Er nahm sich eine Zigarette und bot Lizzy ebenfalls eine an.
"Selbst Mexikaner müßten wissen, daß man Gefangene nicht so ohne weiteres erschießen darf...diese unzivilisierten Barbaren..."
Er zündete sie an und gab auch Lizzy Feuer.
"Wenn ich nach Mexiko gehe, Miss O´Neal, das schwöre ich bei Gott und allem was mir heilig ist, dann werden diese Tiere dafür bluten... keinen werde ich leben lassen... denn anders verstehen sie den Unterschied zwischen Recht und Unrecht anscheinend nicht."
Sams Züge verfinsterten sich.
Er stand langsam auf, schnelle Bewegungen schmerzten ihn anscheinend. Er sah aus dem Fenster Richtung Süden welches in die Zeltwand geschnitten war.
"Aber ich glaube nicht, daß wir in naher Zukunft zurückgehen werden... unsere Moral ist ungebrochen... unsere Körper hingegen schon."
Während Sam gefasst war, musste sich Lizzy wirklich zusammenreißen, nicht die Fassung zu verlieren. Auch wenn sie viele traurige Geschichten in den letzten Jahren gehört und auch selbst erlebt hatte, traf es sie immer wieder bis ins Mark, die Trauer anderer Menschen zu spüren.
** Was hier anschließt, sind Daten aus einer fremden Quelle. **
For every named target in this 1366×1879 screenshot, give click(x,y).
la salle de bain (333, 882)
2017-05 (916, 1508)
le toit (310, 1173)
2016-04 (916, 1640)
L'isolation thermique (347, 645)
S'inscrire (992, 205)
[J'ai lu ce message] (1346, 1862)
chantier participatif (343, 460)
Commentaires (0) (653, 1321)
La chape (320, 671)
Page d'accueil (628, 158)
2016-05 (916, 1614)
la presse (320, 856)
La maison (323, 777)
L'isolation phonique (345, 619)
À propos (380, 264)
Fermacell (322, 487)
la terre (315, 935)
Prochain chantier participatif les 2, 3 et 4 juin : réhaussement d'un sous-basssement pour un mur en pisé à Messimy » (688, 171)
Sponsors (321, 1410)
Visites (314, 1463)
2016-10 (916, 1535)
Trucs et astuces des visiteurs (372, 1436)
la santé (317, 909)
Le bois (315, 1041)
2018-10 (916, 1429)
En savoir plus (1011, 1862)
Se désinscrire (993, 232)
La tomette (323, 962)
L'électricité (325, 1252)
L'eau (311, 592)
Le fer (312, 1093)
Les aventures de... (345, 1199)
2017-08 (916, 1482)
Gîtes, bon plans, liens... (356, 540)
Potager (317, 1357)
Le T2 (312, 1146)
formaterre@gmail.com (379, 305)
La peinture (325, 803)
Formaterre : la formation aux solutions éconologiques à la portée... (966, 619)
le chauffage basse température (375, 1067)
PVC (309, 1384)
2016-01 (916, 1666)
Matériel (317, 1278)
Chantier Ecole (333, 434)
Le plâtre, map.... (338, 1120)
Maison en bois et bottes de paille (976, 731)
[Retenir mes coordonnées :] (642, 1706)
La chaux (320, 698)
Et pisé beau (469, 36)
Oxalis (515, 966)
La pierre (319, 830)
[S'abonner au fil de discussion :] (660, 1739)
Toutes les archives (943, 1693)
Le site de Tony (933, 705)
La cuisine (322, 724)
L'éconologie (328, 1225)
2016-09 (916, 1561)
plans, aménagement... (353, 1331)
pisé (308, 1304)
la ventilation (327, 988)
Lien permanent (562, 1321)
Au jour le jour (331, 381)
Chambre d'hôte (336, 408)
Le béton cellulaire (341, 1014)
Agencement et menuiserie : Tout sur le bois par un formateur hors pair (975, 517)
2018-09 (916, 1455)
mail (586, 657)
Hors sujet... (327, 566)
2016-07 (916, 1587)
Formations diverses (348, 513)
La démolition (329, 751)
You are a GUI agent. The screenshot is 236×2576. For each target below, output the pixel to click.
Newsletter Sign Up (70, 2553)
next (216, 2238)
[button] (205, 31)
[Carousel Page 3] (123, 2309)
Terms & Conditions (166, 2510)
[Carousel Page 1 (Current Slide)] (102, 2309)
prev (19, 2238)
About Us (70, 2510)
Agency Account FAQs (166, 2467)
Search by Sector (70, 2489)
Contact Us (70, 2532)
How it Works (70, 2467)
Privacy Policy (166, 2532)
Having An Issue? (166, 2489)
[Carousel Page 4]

„Es tut mir leid für Sie, ihren Freund und seine Familie. Sie sollten nicht gezwungen sein, so etwas tun zu müssen“, sagte sie sehr leise und man merkte ihr an, wie ehrlich sie dies meinte.
Sie griff dankend nach der Zigarette und zitterte dabei ein wenig.
„Recht… Unrecht… Irgendwann muss das aufhören, irgendwann müssen Sie alle Ruhe finden. Ich weiß, Sie denken jetzt an Rache und ich kann das sehr gut verstehen… Ich habe das alles schon erlebt...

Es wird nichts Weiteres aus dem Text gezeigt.